Perannya dalam kolonialisme memang sangat kentara. Terlebih, jika menyinggung perang Diponegoro atau perang jawa selama lima tahun, tepatnya (1825-1830). Dari konflik itu, keberhasilan dalam mengakhiri perang diabadikan, apalagi, korban dalam perang itu juga didaulat sebagai jumlah paling besar dalam sejarah nasional.

Namun sayang, mengutip Buku Berangkat dari Pesantren oleh KH Saifuddin Zuhri, pangeran Diponegoro sempat ditangkap setelah peristiwa pengkhianatan diplomasi Jenderal De Kock di Kota Magelang untuk dibuang ke Manado.

6. Bung Tomo

Sejarah mencatat saat itu Presiden RI Pertama Soekarno mengirim utusan kepada KH Hasyim Asy'ari untuk bertanya mengenai hukum membela tanah air dari penjajah. Tak langsung menjawab, KH Hasyim Asy’ari berdiskusi dengan kiai lainnya di seluruh Jawa dan Madura di Surabaya.

Alhasil, diputuskan jika melawan penjajah adalah perang suci alias jihad. Terlebih, karena saat itu juga semakin maraknya istilah ‘Resolusi Jihad Fii Sabilillah’ dari KH Hasyim Asy’ari.

Dari puncak seruan itu, muncul peristiwa 10 November di Surabaya.

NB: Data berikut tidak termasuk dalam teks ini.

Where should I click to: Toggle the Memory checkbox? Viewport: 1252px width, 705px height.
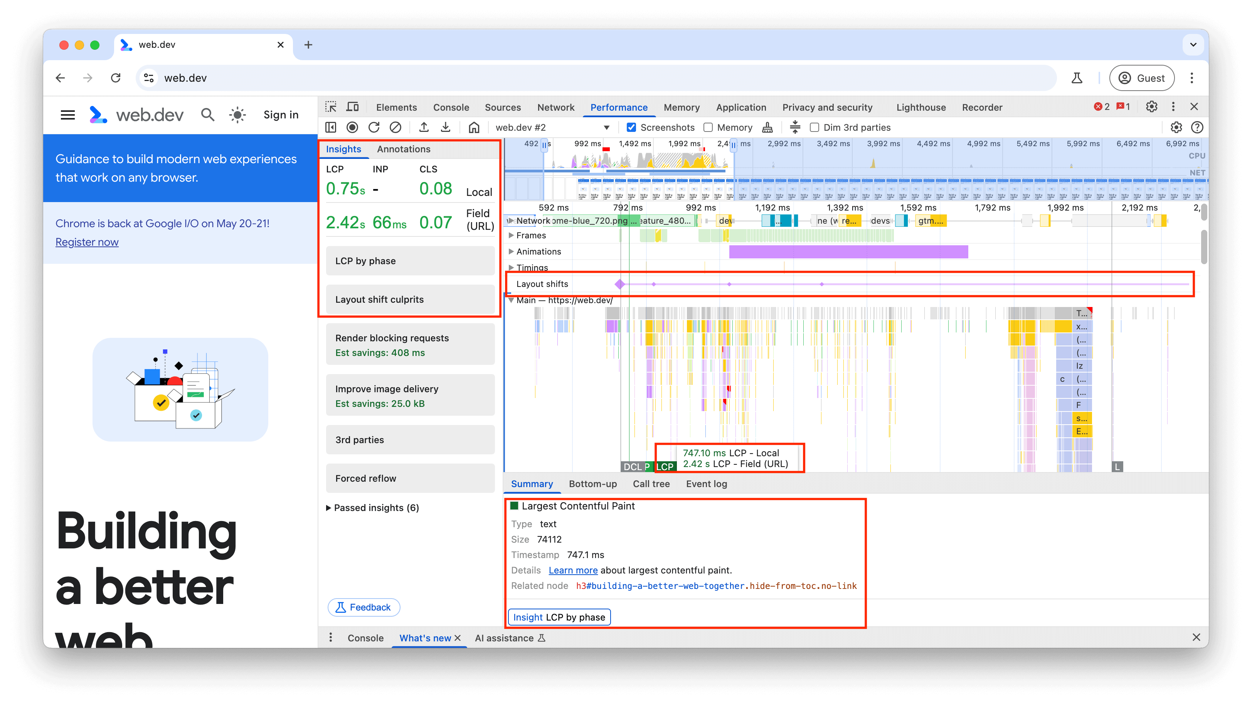pyautogui.click(x=707, y=127)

Namun demikian, sedikit yang tahu, ada arek Suroboyo dengan semangat berapi-api dalam mengemukaan pendapat dan gelisah karena keadaan.

Bung Tomo - (Youtube)

 

Berdasarkan tulisan Helmy Faishal berjudul Bung Tomo: Santri yang Pahlawan dan tayang di Republika, Bung Tomo ia sebut ikut dalam pusaran momentum Resolusi Jihad itu. Bung Tomo yang juga merupakan sosok santri, diketahui kerap kali berkunjung kepada KH M Hasyim Asy’ari di Tebuireng. Menurut Helmy, mengutip KH A Mustofa Bisri, santri adalah siapa saja yang memiliki akhlak mulia dan kepatuhan terhadap agama. Dua hal itu, disebutnya melekat pada diri Bung Tomo.

"Yang menarik, pada suatu kesempatan, Bung Tomo pernah bilang ia bukanlah seorang Muslim yang saleh. Bagi saya, pengakuan Bung Tomo adalah pengakuan yang semakin memperteguh sikap kesantriannya," ujar Helmy.

 

 

 

7. Jenderal Sudirman

Lahir di Karangjati, Purbalingga, Jenderal Sudirman memiliki latar belakang sebagai guru di HIS Muhammadiyah. Latar belakang organisasi Islamnya itu, secara tak langsung mendekatkan dirinya dengan berbagai sosok Kiai yang kemudian menjadi gurunya. Bahkan, diketahui KH Hasyim Asy’ari dan KH Ahmad Dahlan menjadi sosok yang kerap ditanyai olehnya. 

Dalam buku Karomah Para Kiai oleh Samsul Munir Amin, semasa hidupnya, Jenderal Sudirman juga sangat dekat dengan Kiai Hasyim Asy’ari. Di masa kecilnya, ia diadopsi oleh pamannya yang merupakan priyayi. Hingga akhirnya ia ikut pindah ke Cilacap.

Sejak kecil, dirinya diketahui aktif dalam berbagai kegiatan yang diadakan Organisasi Islam Muhammadiyah. Bahkan, dirinya juga memperlihatkan bakat saat memimpin dan berorganisasi menyoal keislaman.

Patung Jenderal Sudirman, Jakarta. - (ANTARAAditya Pradana Putra)

 

Pada 1936, ia menjadi guru, sebelum akhirnya menjadi kepala sekolah di sekolah Muhammadiyah. Tak hanya aktif di dunia kependidikan, ia juga aktif di kelompok pemuda Muhammadiyah sejak 1937. Hingga akhirnya dikatakan dirinya mendapat pendidikan militer. 

Saat Jepang datang pada 1942, Jenderal Sudirman diketahui masih memilih untuk mengajar. Dan pada 1944 ia bergabung dengan PETA, hingga didaulat sebagai komandan Batalion.